Shares in Nintendo skyrocketed in response to the enormous success of Pokémon Go, but the price of its stock has now plummeted following a statement clarifying just how little Nintendo has to do with Niantic and The Pokémon Company's worldwide phenomenon.
In the weeks since the game began its slow global launch in Australia, New Zealand and the United States, Nintendo's share price surged to its highest level in over 30 years but after trading closed on Friday 22 July, the company issued a statement clarifying its position.

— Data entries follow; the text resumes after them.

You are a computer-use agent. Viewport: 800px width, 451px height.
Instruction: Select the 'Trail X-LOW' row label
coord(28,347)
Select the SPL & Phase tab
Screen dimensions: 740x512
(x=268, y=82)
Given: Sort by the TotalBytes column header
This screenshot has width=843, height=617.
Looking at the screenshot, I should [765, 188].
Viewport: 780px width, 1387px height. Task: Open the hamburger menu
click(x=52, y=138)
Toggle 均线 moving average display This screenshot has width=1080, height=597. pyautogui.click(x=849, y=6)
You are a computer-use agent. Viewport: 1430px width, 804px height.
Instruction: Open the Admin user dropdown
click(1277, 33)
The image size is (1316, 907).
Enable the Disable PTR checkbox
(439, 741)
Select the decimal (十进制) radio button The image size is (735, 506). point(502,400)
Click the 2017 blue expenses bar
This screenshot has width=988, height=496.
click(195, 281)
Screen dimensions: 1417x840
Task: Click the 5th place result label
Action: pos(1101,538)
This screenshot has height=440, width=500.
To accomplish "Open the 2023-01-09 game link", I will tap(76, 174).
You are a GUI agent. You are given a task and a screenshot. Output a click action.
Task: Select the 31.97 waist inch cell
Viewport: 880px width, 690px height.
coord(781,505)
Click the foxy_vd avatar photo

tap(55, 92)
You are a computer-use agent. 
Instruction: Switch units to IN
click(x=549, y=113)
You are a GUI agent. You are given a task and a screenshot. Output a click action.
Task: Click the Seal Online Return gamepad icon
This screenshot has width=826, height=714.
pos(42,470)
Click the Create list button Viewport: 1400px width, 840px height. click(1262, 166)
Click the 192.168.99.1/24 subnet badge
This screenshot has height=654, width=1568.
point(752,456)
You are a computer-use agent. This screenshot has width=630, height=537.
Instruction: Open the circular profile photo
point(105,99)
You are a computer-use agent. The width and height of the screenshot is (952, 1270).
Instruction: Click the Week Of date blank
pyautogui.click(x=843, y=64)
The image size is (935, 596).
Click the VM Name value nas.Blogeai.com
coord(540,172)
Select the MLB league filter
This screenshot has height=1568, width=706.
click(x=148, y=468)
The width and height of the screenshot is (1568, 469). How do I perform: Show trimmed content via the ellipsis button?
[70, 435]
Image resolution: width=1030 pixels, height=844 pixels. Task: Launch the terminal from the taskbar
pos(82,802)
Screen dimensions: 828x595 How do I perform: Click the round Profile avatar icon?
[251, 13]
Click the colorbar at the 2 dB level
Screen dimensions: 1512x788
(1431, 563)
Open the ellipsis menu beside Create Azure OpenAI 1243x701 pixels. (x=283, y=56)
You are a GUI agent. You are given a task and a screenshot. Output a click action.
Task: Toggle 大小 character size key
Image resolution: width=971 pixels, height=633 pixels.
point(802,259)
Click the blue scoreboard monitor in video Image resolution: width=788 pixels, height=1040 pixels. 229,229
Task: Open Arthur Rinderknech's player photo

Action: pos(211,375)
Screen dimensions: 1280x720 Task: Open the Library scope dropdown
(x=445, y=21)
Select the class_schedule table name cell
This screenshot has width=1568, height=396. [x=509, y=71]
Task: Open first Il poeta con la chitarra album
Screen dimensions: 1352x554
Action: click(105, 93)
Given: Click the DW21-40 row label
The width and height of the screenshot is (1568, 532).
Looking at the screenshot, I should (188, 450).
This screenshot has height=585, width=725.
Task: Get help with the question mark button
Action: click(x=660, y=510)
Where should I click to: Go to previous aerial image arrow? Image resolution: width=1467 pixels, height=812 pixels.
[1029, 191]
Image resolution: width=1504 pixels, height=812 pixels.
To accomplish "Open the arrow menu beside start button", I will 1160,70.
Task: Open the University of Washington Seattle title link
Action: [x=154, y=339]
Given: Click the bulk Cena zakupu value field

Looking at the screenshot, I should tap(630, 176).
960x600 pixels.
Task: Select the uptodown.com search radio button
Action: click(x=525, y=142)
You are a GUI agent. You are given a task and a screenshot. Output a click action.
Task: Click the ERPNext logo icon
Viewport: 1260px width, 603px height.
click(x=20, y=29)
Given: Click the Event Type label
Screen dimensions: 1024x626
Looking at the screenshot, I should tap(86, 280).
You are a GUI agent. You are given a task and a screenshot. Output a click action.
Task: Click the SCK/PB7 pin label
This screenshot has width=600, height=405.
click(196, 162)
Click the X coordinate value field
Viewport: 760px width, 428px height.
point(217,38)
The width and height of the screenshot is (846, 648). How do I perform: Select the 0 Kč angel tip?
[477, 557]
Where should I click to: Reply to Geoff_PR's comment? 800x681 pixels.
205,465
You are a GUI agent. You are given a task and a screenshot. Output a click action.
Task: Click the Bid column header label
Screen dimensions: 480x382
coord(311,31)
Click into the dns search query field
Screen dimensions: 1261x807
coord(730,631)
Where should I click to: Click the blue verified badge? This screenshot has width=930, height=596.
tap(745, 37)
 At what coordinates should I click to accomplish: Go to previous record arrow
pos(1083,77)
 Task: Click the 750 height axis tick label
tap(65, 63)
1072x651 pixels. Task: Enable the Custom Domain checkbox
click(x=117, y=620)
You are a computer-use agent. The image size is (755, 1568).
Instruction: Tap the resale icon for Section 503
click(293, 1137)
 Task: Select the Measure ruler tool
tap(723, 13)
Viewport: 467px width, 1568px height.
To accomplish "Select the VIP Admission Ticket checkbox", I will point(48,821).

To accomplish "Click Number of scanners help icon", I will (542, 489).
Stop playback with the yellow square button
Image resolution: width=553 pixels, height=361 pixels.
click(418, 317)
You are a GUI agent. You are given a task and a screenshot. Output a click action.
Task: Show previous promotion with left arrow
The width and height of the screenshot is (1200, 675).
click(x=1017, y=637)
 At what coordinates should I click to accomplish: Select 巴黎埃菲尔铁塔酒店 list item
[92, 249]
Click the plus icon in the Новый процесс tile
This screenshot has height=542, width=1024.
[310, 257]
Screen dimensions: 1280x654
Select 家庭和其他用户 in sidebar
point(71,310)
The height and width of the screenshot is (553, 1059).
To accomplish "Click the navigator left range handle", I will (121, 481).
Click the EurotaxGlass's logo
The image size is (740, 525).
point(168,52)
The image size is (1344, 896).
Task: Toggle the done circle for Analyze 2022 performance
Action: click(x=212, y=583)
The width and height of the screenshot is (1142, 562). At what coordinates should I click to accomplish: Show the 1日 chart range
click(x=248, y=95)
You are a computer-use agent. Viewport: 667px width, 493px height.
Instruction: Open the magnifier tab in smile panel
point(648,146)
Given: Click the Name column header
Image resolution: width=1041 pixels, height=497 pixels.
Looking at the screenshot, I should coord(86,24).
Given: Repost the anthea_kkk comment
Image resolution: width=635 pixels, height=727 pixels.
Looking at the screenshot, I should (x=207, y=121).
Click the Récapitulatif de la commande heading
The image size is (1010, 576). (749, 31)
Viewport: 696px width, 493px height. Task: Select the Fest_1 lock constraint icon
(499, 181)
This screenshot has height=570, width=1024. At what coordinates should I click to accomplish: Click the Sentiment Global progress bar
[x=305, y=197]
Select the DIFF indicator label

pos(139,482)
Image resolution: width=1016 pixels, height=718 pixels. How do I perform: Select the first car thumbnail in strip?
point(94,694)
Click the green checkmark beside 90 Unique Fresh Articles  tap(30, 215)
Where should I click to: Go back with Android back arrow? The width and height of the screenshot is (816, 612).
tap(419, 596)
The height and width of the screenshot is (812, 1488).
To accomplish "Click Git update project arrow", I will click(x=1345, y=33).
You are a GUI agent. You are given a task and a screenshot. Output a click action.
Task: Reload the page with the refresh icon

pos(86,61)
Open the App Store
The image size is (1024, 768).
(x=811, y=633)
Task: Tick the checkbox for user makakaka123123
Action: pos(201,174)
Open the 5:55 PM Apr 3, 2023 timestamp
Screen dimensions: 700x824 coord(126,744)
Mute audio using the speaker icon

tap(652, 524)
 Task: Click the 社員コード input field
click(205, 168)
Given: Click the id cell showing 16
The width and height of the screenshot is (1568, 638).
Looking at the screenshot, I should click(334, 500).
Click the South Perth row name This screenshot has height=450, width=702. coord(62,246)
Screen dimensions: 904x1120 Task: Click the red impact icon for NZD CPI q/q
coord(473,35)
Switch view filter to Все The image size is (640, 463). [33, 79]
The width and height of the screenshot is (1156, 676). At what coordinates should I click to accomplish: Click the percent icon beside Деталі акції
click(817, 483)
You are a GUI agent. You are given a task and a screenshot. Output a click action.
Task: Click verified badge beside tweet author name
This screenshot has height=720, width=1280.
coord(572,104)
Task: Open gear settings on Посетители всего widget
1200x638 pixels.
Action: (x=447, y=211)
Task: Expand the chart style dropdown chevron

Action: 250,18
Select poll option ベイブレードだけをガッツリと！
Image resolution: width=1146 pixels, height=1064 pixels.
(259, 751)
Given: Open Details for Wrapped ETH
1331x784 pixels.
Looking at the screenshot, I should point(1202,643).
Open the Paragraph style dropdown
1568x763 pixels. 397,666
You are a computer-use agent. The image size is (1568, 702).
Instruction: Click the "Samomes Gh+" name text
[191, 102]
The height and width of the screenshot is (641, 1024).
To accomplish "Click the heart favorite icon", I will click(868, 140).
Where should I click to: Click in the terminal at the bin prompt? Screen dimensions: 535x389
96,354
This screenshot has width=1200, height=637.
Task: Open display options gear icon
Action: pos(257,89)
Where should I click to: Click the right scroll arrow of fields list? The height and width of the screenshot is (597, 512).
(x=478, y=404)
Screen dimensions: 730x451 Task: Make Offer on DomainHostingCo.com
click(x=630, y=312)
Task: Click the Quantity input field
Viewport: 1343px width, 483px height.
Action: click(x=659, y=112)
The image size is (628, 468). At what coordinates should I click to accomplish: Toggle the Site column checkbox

As trading opened earlier today (25 July) in Tokyo, Nintendo's stock dropped 17% representing ¥708 billion ($6.7 billion, £4.9 million) in value. The stock value is still much higher than it was prior to the release of the game, however.
Nintendo owns only 32% of The Pokémon Company – which owns the license and collaborated with developer Niantic to make the game.
The gaming giant is however producing the Pokémon Go Plus peripheral – which can be used in tandem with the game and launches on 31 July.
The sale of that accessory, Nintendo says, was already considered as part of its current financial forecast.
According to David Gibson, analyst at Macquarie Securities Nintendo has an "effective economic stake" of around 13%.
Pokémon Go uses location data and augmented reality technology to bring the Pokémon experience to the real world.
It has proved enormously popular. Multiple reports have claimed numerous region or platform-specific figures, but these are unverified. What's certain is that it has been downloaded millions of times already, and generated huge revenue from micro-transactions.